_TEXT SECTION_
======
Overview
Data Collection Rules are standard configuration files that is usually leveraged by Azure Monitor Agent. This tells Azure Monitor Agent (often referred to as AMA) on what data to collect and where to send that data.
Transformations in Azure Monitor basically allows us to modify/filter data incoming data before its sent to Log Analytics Workspace. Transformation is performed within a cloud pipeline before the data is sent to a destination usually log analytics workspace hence it also referred to as "ingestion time transformation".
Transformations are defined within a data collection rule. We will have a look and try to understand raw structure of a data collection rule however before we go there, let's have an architectural view of data collection rules and transformation.
The above architectural diagram gives us a glimpse into the various ways in which transformation within a data collection rule can be used.
For this tutorial, we will focus on Scenario 6, following is a closer look at the same.
The Scenario
Managing high volume of log ingestion into Microsoft Sentinel Workspace can be rather challenging and a daunting task.
By default, Syslog data collection rule will collect logs from all facilities and this can lead to rather abnormally high costs as the out of the box table Syslog is of analytics tier. For example, analytics table costs around 5.59 USD while basic table costs only 0.50 USD for the East US Region.
In this case, we can identify facilities which do not provide much value from security point of view.
Once these logs are identified, now we are left with two options namely -
Drop these logs from the data collection rule
Send these specific logs into a basic/auxiliary table
Obviously, option 1 is not recommended as you will lose these logs and if you would like to check past events, you do not have this data in SIEM. You will have to rummage through /var/log/ files provided that the log files have not been overwritten/deleted.
For this tutorial; we will focus on option 2.
Before we proceed, let us try to understand the different table plans offered by Azure Monitor.
Analytics plan is the default plan for all tables associated with Microsoft Sentinel. This plan is suited for continuous monitoring, real-time detection, and performance analytics.
By default, sentinel workspaces have an interactive retention period of 90 days. Analytics pay as you go is priced at 5.59 USD per GB.
Basics plan is suited for medium touch data, troubleshooting and incident response. This plan offers discounted ingestion and optimized single-table queries by default for 30 days which can be extended, if required. You can query archived data by using search jobs and all KQL operators are supported with lookups to analytics tables. Basics pay as you go is priced at 0.50 USD per GB.
The Auxiliary plan is suited for low touch data such as verbose level logs, and data required for auditing and compliance. This plan offers low-cost ingestion and unoptimized single-table queries for 30 days. Auxiliary pay as you go is priced at 0.10 USD per GB.
======
_DATA BLOCK_

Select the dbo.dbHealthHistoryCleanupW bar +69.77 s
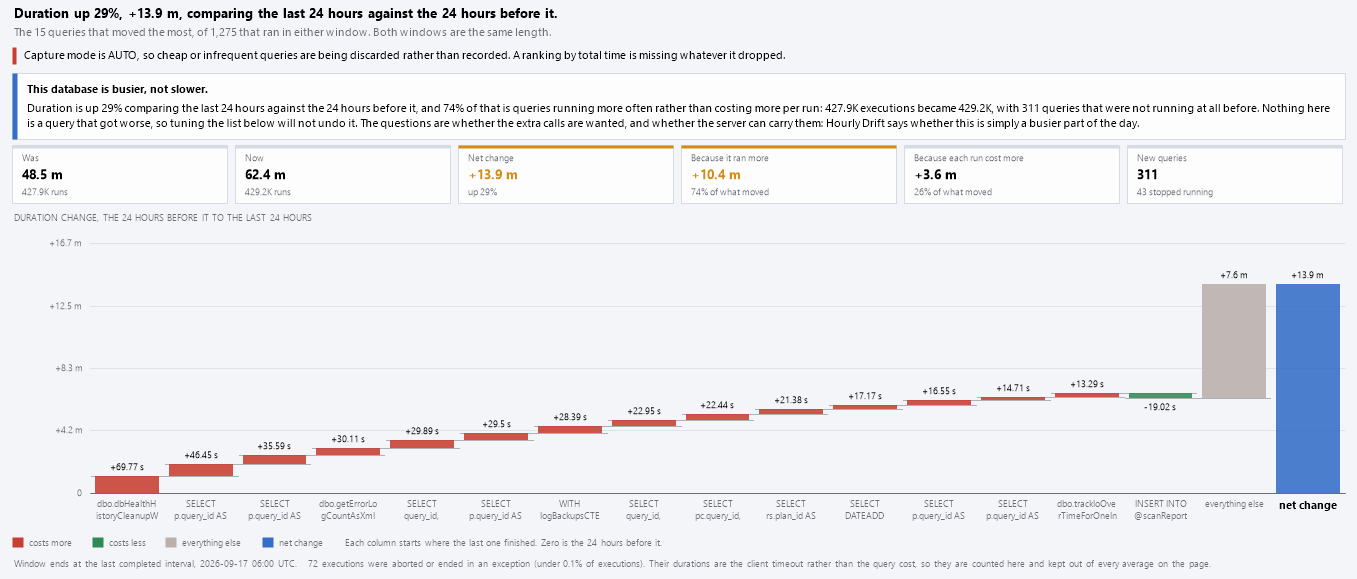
======
_PARTS OF THE EXERCISE_
1 - Write out the Azure Monitor tutorial word for word, from "The above architectural" up to and including "point of view.".
2 - Answer these questions about the Azure Monitor tutorial:
(a) Which scenario does the tutorial focus on?
(b) How long is the default interactive retention period for Sentinel workspaces?
(c) What is the pay-as-you-go price per GB for the Auxiliary plan?
3 - What comes next in the Azure Monitor tutorial? Write the continuation, starting right after its final sentence.

_OUTPUTS_
1 -
The above architectural diagram gives us a glimpse into the various ways in which transformation within a data collection rule can be used.
For this tutorial, we will focus on Scenario 6, following is a closer look at the same.
The Scenario
Managing high volume of log ingestion into Microsoft Sentinel Workspace can be rather challenging and a daunting task.
By default, Syslog data collection rule will collect logs from all facilities and this can lead to rather abnormally high costs as the out of the box table Syslog is of analytics tier. For example, analytics table costs around 5.59 USD while basic table costs only 0.50 USD for the East US Region.
In this case, we can identify facilities which do not provide much value from security point of view.

2 -
(a) Scenario 6
(b) 90 days
(c) 0.10 USD per GB

3 -
Note - Even though auxiliary plan is relative inexpensive and cheaper than basic, we do not recommend this option as this feature is currently in public preview and does not support transformations. Auxiliary plan as of today, only supports ingestion via text files or log ingestion API and has limited region support.
For more information on limitations, please visit https://learn.microsoft.com/en-us/azure/azure-monitor/logs/create-custom-table-auxiliary#public-preview-limitations
The Challenge
To address the challenge of high costs, we create an ingestion time transformation in this tutorial to send specific facility logs into basic tables. This approach will significantly reduce costs by routing specific logs (secondary data) to basic tables based on their "Facility" while keeping relevant logs (primary data) in the default "Syslog" table.
Primary vs Secondary!
Primary data are logs that are critical to the organization from a security standpoint and these logs are frequently used in threat hunting, analytic rules and for real-time monitoring.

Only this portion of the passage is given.